[Stored items]
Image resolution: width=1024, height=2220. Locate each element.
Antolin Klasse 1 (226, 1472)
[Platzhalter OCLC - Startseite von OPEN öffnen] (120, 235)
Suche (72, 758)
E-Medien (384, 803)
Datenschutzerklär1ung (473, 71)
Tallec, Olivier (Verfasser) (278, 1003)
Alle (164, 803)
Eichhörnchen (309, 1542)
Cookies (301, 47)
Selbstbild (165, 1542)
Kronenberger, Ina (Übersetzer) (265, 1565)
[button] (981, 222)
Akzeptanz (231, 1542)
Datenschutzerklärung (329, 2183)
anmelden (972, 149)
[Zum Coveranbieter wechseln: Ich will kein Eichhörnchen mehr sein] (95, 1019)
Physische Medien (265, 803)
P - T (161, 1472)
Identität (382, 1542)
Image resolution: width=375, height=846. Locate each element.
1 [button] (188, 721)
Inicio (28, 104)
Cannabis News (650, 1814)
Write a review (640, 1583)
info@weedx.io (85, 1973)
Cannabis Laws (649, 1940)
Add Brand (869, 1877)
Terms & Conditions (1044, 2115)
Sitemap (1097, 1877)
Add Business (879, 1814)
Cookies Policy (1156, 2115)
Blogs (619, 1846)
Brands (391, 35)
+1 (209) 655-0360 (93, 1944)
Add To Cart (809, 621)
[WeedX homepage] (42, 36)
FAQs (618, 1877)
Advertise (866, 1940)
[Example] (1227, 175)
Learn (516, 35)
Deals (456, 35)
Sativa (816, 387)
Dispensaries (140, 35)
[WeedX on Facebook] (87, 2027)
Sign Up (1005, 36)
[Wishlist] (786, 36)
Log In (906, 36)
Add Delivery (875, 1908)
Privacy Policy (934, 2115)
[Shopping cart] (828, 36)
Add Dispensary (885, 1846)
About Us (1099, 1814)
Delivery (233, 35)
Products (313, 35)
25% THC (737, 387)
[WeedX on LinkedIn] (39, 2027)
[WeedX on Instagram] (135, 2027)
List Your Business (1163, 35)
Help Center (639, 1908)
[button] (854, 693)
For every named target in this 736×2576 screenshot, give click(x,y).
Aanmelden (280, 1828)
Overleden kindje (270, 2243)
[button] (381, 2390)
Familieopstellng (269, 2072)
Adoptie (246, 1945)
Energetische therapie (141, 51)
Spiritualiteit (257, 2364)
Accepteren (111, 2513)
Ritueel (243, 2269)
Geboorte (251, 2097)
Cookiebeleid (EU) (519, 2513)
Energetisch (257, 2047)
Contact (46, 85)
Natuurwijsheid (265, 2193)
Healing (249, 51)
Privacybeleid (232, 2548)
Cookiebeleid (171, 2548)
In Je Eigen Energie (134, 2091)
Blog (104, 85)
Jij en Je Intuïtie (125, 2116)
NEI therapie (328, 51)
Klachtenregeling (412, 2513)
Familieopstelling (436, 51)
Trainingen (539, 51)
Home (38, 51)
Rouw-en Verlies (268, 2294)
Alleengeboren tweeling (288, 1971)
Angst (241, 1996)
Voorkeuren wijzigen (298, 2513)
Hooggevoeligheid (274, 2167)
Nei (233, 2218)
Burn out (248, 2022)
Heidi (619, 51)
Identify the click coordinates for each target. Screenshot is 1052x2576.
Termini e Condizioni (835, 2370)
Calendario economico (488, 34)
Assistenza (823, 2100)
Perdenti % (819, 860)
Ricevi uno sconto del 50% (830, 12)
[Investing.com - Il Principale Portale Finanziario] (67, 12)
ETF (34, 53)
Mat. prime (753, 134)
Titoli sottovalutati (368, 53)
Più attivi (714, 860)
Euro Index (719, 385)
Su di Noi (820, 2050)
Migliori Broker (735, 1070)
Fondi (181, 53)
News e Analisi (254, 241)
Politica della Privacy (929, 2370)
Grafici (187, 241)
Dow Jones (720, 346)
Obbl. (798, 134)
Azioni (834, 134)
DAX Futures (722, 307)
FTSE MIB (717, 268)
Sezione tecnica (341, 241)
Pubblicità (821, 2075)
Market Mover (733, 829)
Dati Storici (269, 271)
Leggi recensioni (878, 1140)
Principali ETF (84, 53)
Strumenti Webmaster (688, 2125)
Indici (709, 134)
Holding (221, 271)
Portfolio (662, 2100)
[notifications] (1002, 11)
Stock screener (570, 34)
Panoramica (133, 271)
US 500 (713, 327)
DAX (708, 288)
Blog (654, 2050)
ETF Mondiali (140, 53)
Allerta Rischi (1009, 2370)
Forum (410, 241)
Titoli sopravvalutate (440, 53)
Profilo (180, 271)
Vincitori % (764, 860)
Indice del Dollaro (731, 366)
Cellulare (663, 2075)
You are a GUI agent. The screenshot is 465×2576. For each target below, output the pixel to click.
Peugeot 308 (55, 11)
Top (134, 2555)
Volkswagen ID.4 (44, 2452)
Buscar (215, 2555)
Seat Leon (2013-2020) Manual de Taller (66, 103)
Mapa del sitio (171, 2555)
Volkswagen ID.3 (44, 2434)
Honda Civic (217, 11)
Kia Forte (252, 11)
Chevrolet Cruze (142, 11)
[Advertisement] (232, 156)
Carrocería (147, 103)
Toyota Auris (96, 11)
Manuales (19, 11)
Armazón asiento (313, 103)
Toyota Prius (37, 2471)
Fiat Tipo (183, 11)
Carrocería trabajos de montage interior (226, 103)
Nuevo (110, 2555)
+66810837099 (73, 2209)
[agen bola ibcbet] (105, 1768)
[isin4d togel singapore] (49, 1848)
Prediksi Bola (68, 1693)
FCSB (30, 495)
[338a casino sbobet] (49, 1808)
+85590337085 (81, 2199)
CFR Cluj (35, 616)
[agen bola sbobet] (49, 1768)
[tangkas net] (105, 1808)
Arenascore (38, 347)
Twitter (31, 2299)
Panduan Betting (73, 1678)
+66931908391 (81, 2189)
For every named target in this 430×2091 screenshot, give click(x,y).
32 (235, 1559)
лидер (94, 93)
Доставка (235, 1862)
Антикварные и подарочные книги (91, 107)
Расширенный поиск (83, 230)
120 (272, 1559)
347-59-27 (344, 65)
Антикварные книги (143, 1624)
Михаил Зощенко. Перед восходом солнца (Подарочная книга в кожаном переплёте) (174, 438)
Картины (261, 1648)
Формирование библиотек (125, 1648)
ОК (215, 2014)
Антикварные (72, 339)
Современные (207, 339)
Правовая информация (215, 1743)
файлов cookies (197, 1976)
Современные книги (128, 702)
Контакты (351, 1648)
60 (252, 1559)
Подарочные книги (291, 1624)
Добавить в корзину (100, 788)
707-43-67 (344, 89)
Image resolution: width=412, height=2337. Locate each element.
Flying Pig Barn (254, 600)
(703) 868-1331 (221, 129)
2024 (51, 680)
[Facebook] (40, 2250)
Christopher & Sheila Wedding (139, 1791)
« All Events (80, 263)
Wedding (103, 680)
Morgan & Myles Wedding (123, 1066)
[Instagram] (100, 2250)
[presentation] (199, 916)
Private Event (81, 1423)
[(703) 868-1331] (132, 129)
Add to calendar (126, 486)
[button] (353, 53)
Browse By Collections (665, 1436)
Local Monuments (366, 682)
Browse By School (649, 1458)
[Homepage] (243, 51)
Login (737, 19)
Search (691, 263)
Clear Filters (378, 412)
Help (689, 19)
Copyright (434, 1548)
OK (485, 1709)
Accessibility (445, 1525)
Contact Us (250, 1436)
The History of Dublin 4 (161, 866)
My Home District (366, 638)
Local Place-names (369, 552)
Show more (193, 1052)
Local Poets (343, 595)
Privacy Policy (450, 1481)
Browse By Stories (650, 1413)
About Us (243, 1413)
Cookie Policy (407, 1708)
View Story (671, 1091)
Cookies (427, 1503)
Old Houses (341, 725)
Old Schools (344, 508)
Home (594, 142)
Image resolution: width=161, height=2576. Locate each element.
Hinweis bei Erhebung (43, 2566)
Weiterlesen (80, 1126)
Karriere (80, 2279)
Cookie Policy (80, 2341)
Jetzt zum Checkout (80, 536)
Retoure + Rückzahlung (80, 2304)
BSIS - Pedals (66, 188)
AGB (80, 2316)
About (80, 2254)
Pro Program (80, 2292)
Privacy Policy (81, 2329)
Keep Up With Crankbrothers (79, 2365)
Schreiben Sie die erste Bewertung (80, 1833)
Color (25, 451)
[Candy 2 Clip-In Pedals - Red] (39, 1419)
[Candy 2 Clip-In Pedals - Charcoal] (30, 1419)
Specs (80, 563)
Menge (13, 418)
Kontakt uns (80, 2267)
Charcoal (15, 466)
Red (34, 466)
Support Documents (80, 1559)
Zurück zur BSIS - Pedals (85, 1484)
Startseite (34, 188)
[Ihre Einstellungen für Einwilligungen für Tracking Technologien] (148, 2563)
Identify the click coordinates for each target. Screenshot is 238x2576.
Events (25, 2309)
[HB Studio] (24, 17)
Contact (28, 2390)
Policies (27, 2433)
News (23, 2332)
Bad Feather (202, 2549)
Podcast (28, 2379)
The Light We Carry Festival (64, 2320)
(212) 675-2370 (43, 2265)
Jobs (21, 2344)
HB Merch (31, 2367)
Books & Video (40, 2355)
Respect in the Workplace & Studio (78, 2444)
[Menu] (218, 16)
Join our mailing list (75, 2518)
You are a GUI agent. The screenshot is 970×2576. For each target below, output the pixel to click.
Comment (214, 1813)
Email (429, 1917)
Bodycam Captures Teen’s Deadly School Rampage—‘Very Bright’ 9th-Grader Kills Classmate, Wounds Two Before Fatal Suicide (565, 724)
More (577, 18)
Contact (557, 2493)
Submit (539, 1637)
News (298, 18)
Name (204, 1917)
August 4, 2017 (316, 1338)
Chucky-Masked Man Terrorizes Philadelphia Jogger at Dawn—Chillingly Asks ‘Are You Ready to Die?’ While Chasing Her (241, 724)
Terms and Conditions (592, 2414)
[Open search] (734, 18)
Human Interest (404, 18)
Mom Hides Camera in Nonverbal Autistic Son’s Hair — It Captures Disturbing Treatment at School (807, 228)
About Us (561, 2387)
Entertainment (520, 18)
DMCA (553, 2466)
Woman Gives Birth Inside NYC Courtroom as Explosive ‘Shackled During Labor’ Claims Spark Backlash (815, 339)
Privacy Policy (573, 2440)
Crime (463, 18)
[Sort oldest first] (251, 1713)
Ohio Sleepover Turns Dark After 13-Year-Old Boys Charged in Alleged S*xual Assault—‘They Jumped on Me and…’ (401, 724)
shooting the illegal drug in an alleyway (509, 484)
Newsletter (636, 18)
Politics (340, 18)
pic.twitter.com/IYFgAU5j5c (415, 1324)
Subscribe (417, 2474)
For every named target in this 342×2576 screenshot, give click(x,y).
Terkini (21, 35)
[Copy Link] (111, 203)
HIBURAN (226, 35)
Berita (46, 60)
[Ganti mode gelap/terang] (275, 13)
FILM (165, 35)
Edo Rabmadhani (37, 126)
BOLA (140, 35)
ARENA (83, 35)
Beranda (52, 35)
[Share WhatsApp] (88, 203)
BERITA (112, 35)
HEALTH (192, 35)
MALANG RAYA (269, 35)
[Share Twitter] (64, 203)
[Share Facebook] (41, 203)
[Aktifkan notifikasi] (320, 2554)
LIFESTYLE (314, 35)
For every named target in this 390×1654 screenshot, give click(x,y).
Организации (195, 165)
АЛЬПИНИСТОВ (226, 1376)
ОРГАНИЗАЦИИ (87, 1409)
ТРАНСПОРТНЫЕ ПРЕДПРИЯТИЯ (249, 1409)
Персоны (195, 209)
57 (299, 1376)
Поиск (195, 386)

- [Requirement]:
Collect the lines of the records that include the string "Startseite".

- [Your solution]:
[Platzhalter OCLC - Startseite von OPEN öffnen] (120, 235)
Startseite (34, 188)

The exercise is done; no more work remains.